Subset match query

Hi everyone,

Thanks for reading.

Here's my problem. I have the following documents:

"course #1": {
    "requirements": [
        {
            "name": "AWS EC2 certification",
            "type": "certification"
        },
        {
            "name": "Python Advanced",
            "type": "certification"
        },
        {
            "name": "Critical Thinking",
            "type": "skill",
        }
}

"course #2": {
    "requirements": [
        {
            "name": "Ruby on Rails advanced",
            "type": "certification"
        },
        {
            "name": "Critical Thinking",
            "type": "skill",
        }
}

I want the users to find the courses where they match all the requirements, for example:

The user that has "Critical Thinking", "Ruby on Rails advanced" and "Python Advanced", should get only the course #2. In other words, I want to find the courses where the requirements are a subset of the user skills.

I saw posts related to this issue but are very old and I'm hoping to find a clean solution.

Thanks. I hope you have some inputs.

Start simple with terms and terms_set query. After that you can add a nested layer on top.

Example, let's map requirements as simple keyword field:

PUT test_index
{
  "mappings": {
    "properties": {
      "requirements": {
        "type": "keyword"
      }
    }
  }
}

Indexing some docs:

POST test_index/_bulk
{ "index" : { "_id" : "course1" } }
{"requirements": ["A", "B", "C"]}
{ "index" : { "_id" : "course2" } }
{"requirements": ["D", "C"]}

The query below returns you only courses that satisfy all your requirements.

GET test_index/_search
{
 "query": {
   "terms_set" : {
     "requirements" : {
       "terms" : ["C", "D"],
       "minimum_should_match_script": {
          "source": "params.num_terms"
        }
     }
   }
 }
}

Hi Mayya, thanks for the quick response.
The solution you posted is working fine, but when I tried to add a nested layer on top, it didn't work. So I was wondering if the terms_set works with nested objects, I looked this post but it has no answers Terms_set within a nested query, and what is happening to me is exactly that. When I used a nested query, there are no results in the response.

It looks like this:

{
        nested: {
          path: 'requirements',
          query: {
            terms_set: {
              'requirements.name': {
                terms: ["Python Advanced", "Critical Thinking"],
                minimum_should_match_script: {
                  source: "params.num_terms"
                },
              },
            }
          }
        }
}

And it works when I copy/paste the one you posted

I've realized that I have provided a wrong solution with terms_set query, as it would not returned subset, but rather a superset; that is you would not be able to find the courses where the requirements are a subset of the users skills, but rather find the courses where the user skills are the subset of course requirements.

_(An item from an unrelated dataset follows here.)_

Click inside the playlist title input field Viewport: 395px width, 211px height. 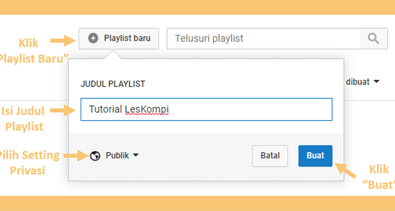206,109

Again, disregarding a nested part, to find a correct subset, you would need to writer a custom script that would compare if each course requirement is within user skills, something like this:

GET test_index/_search
{
  "query": {
    "bool": {
      "filter": {
        "script": {
          "script": {
            "source": """
            for (int i = 0; i < doc['requirements'].length; i++) {
              boolean found = false;
              for(int j = 0; j < params.user_skills.length; j++) { 
                if (doc['requirements'][i] == params.user_skills[j]) {
                  found = true;
                  break;
                }
              }  
              if (found == false) return false;
            }
            return true;
            """,
            "params": {
              "user_skills": ["C", "D"]
            }
          }
        }
      }
    }
  }
}

You can't use this for nested objects, as each nested object is a separate document. Some possible solutions I can see are:

  1. Don't use nested, and just use "requirements" as a keyword field with multiple values (the way I did in my example)
  2. You can copy nested values in a root/parent object with include_in_parent and include_in_root options, and run queries on a corresponding root field.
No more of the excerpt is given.